▸ **Written exercise**:
Reproduce the entries below, starting from the first line and continuing through the line that contains "Looking at the screenshot, I should [x=139, y=331].", including both of those lines. Leave out the pictures.

▸ **Records for processing**:
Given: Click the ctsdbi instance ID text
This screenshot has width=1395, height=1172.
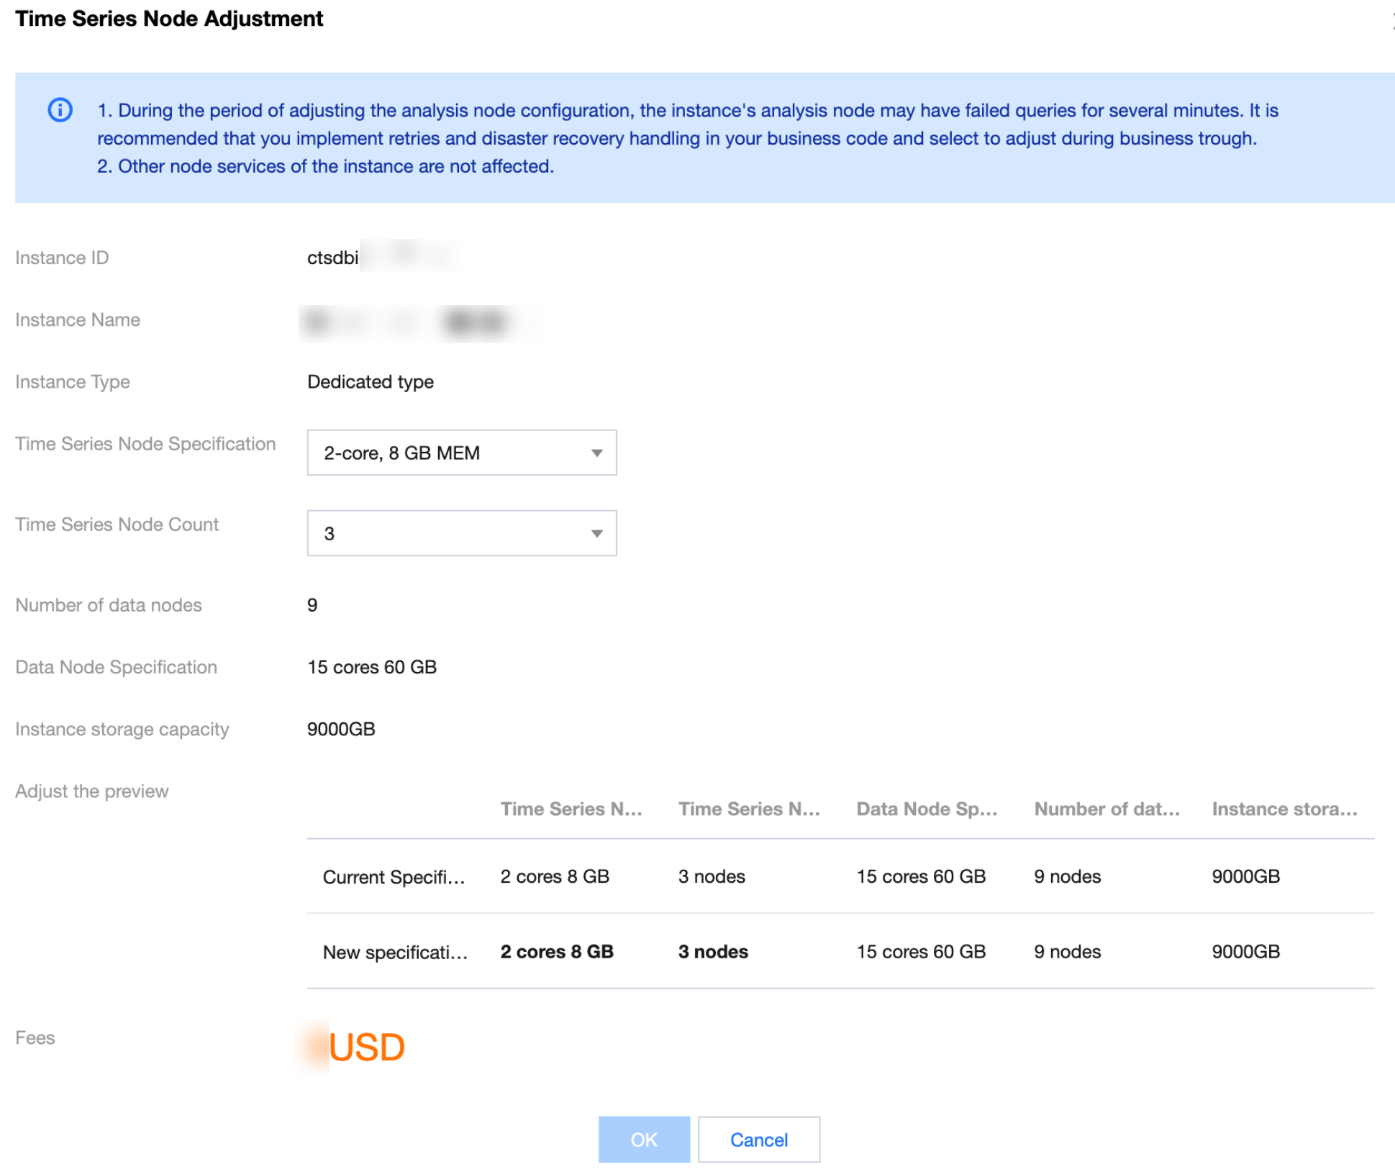Looking at the screenshot, I should coord(332,258).
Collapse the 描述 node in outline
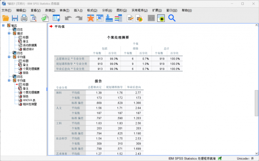Screen dimensions: 259x161 pyautogui.click(x=9, y=34)
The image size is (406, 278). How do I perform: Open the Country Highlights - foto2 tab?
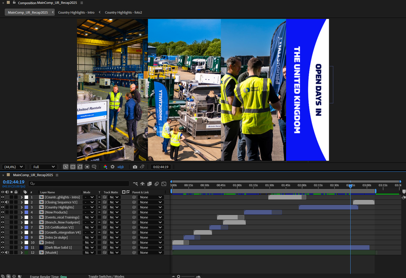[123, 12]
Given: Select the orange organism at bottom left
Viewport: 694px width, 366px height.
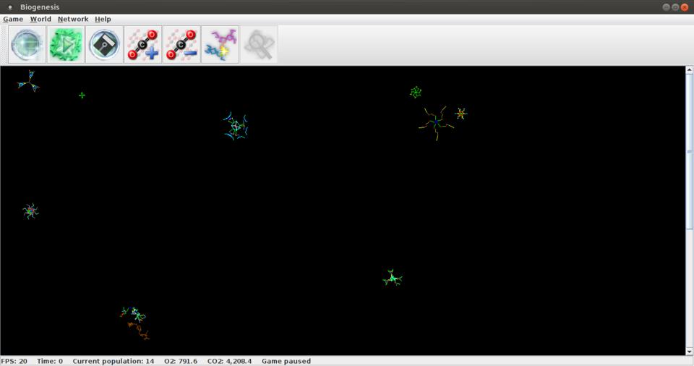Looking at the screenshot, I should [x=139, y=331].

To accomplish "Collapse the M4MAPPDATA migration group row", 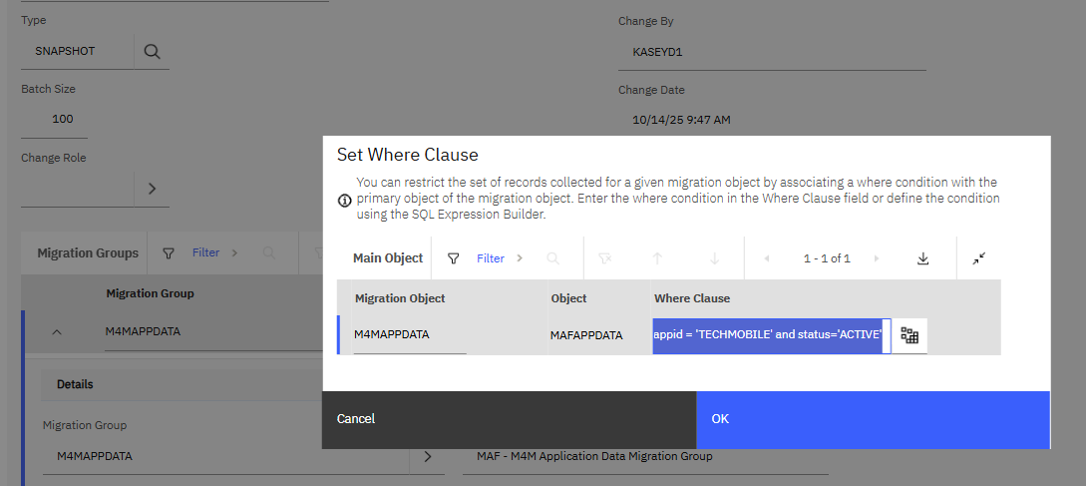I will 56,332.
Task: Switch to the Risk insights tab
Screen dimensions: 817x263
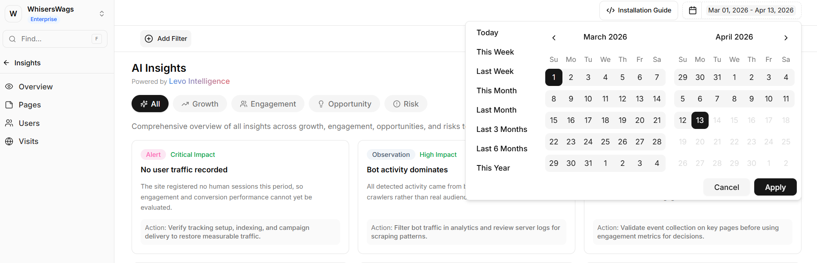Action: click(405, 104)
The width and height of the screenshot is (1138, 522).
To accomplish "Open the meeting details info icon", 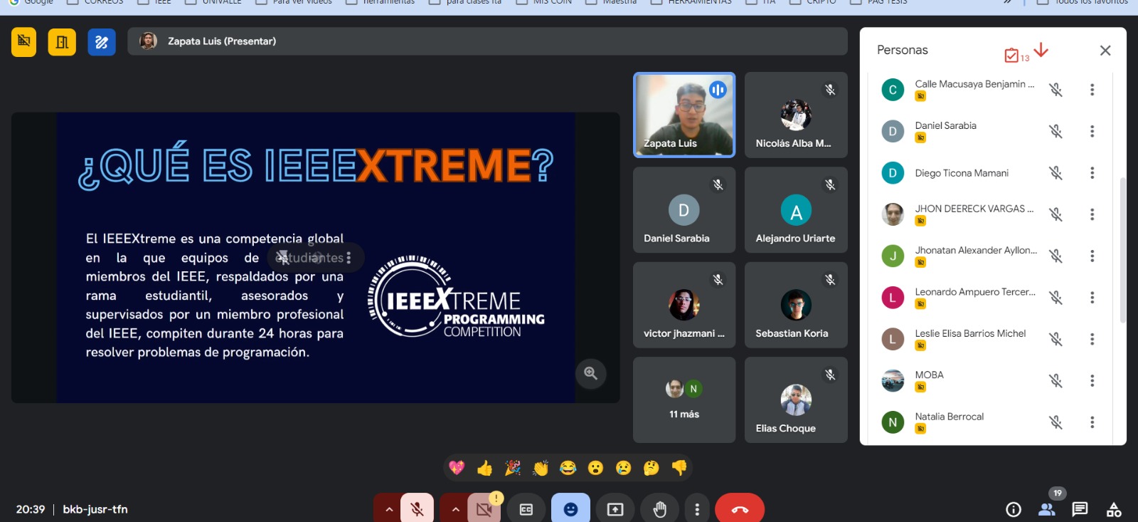I will click(1014, 509).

▸ **Result of the task**:
Given: Click the ctsdbi instance ID text
This screenshot has width=1395, height=1172.
Looking at the screenshot, I should coord(332,258).
Collapse the 描述 node in outline
Screen dimensions: 259x161 pyautogui.click(x=9, y=34)
The image size is (406, 278). How do I perform: Open the Country Highlights - foto2 tab?
[123, 12]
Given: Select the orange organism at bottom left
Viewport: 694px width, 366px height.
Looking at the screenshot, I should [x=139, y=331].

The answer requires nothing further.